I recently read this great post on life and learning and self-expectations by Rach and oh my gosh, ugh, it gave me a serious case of the feelings. She said so many great things that I have also come to learn over the years about being alive, and the pressure of being a person and growing up and carving out your space and successes. I opine so much on being casual in my approach to life and being kind to myself as I grow and learn and screw up and change. I think about it a lot because I know I need that kind of self reflection and repeated affirmation to help me progress and monitor myself. It helps me to avoid getting down on myself and building up that wall of self-punishment and self-measurement based on the conviction that I should be everything I want to be immediately and all the time. That's not possible. That's not how life works. Regardless, I still feel sometimes, intrusively, that I am a bad person who is not trying hard enough.
It's way too easy to measure your entire being on one moment, one mistake, one bad thing. And just like a bad photo doesn't make you ugly, a bad thing doesn't make you a bad person. A goal not reached in a specific time frame doesn't mean you're a failure. Learning some basic thing that everyone else seems to already know doesn't make you stupid. Falling over doesn't mean you also die.
It's easy for me to think of myself as this static object. A person with a character sheet of attributes and achievements and cringeworthy personal facts. I often consider myself as a 'version' of me in comparison to all the dummies that came before me like shed snake skins, but I'm not just a body or a thing or a Super Smash Bros character ready to be shot into the sky by a tough Pikachu. I'm a life, and life is a process. I am a process. Besides which, when I watch the embarrassing five-year-old YouTube videos of people I like, I usually just think they're cute.

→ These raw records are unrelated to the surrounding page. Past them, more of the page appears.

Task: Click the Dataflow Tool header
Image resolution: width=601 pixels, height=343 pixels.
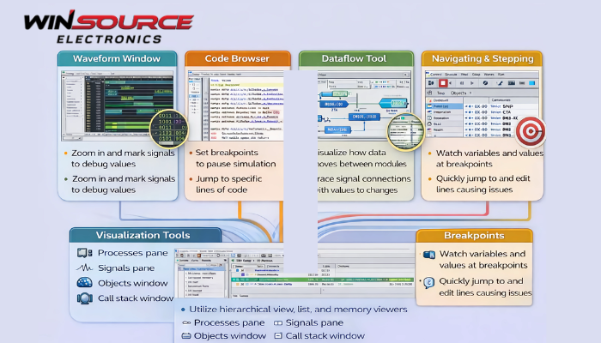Action: [x=355, y=59]
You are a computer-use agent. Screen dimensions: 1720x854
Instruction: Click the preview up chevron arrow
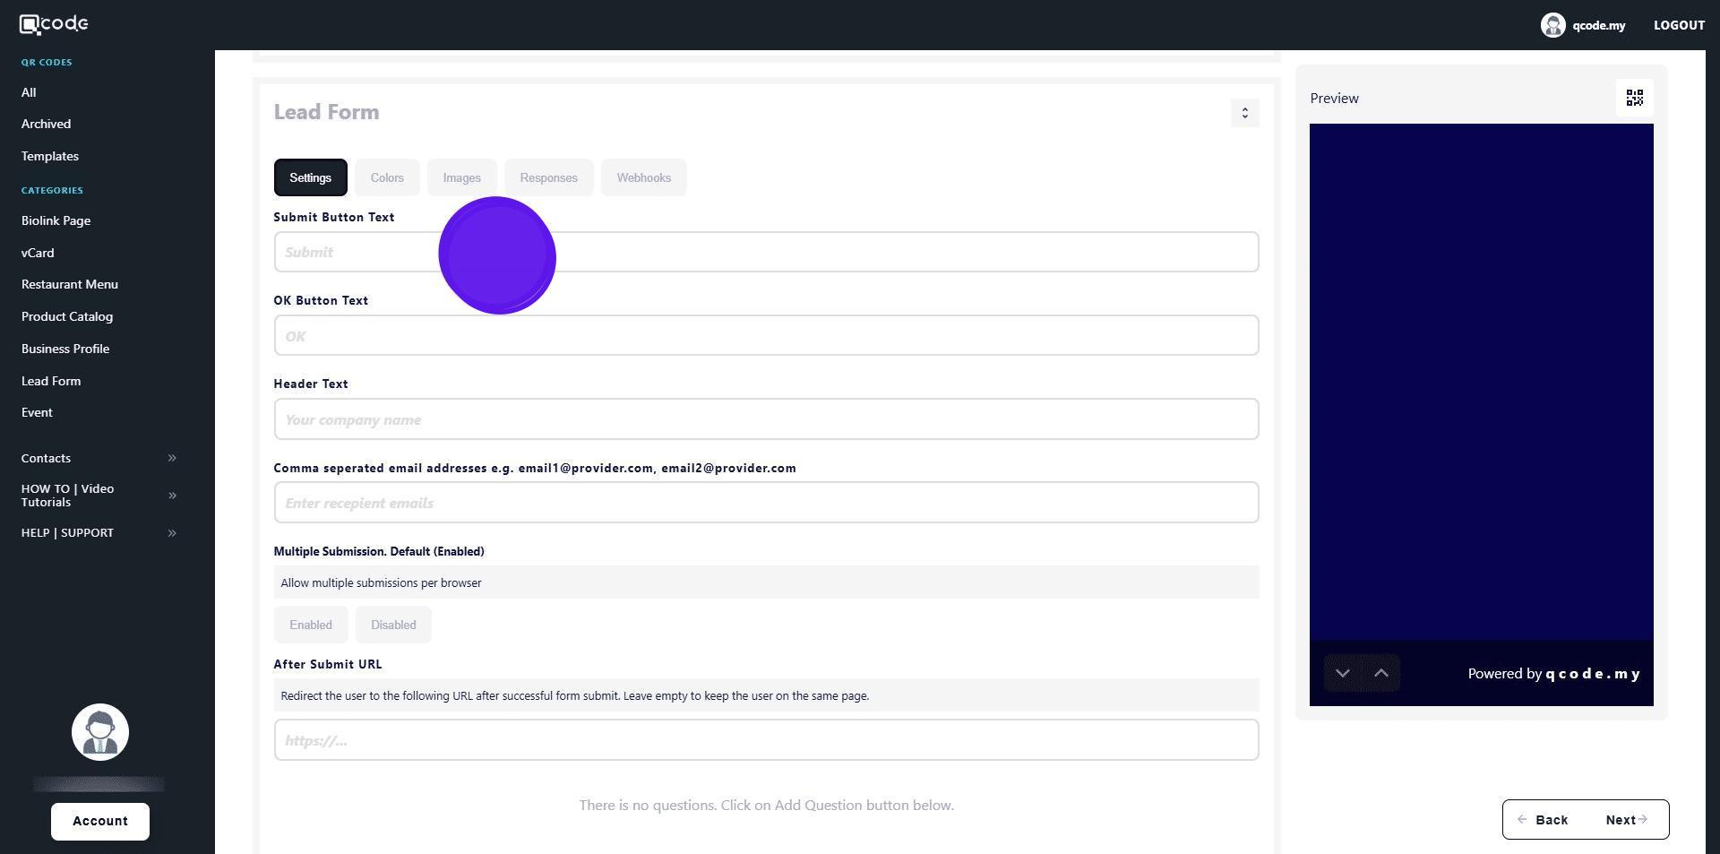[x=1380, y=673]
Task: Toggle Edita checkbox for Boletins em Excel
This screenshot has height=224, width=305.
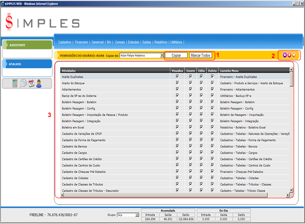Action: (x=201, y=127)
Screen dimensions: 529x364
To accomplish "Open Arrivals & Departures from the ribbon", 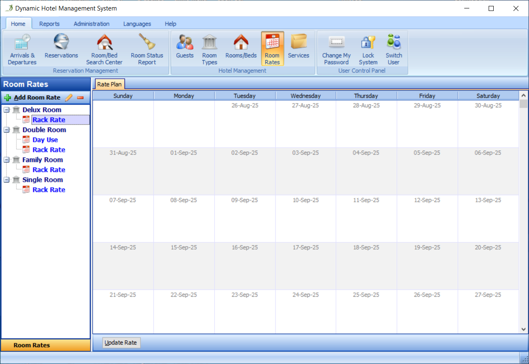I will 22,50.
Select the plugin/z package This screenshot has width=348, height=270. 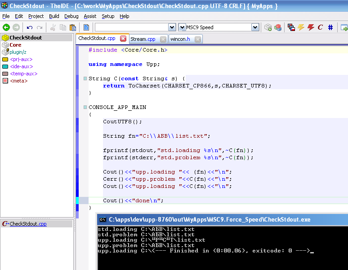click(18, 52)
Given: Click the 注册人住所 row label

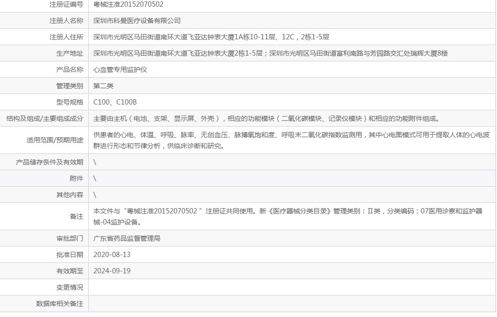Looking at the screenshot, I should [x=66, y=37].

I see them as ongoing processes and precious human beings with flaws, bad experiences, and questionable hairstyles dotted around their lives. I don't see them as people with puzzle piece shaped holes in them where they failed or made a bad decision. It makes sense to offer myself the same courtesy.
I want to be the right person, but sometimes I'm really scared of being the wrong person and that, ironically, gets in the way of me being a bit more like the right person.